## What you need to do
Below, find the line containing "Task: Click the"; from there to the final line, print every line exactly and skip the pictures.

-- Provided records follows --

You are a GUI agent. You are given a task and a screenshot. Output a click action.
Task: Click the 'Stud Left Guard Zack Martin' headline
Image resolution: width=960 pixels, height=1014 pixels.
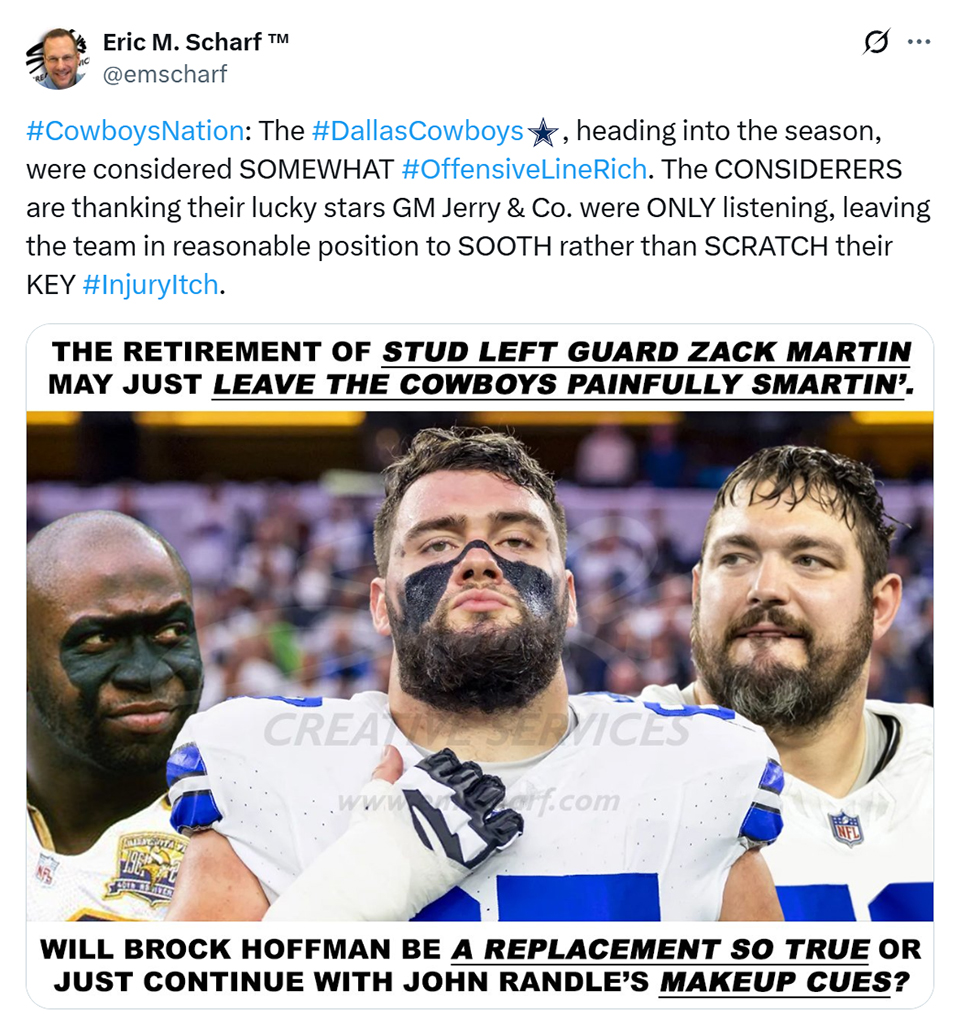[x=646, y=352]
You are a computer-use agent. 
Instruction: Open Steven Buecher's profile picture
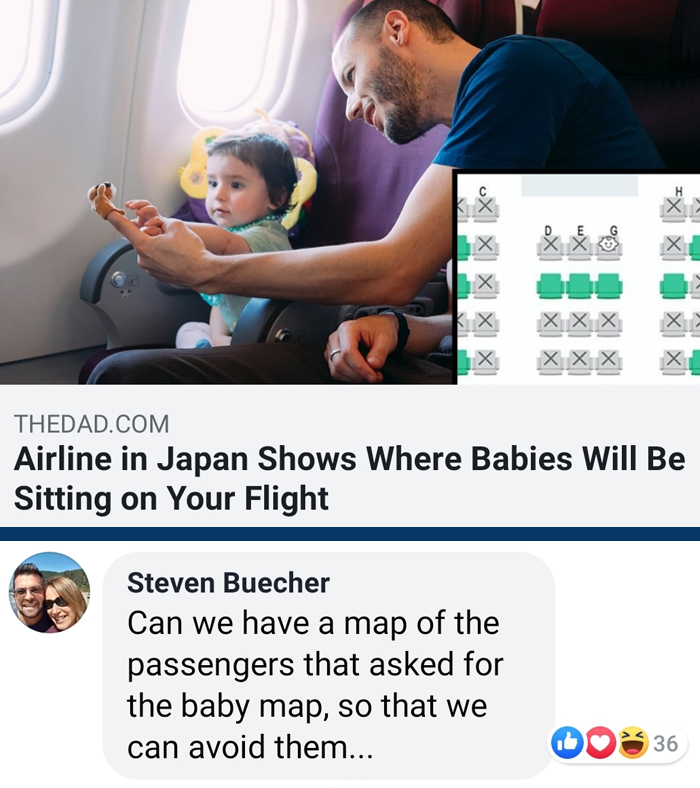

-- Provided records concluded --

## Finished exercise
Task: Click the 'Stud Left Guard Zack Martin' headline
Image resolution: width=960 pixels, height=1014 pixels.
[x=646, y=352]
You are a computer-use agent. 
Instruction: Open Steven Buecher's profile picture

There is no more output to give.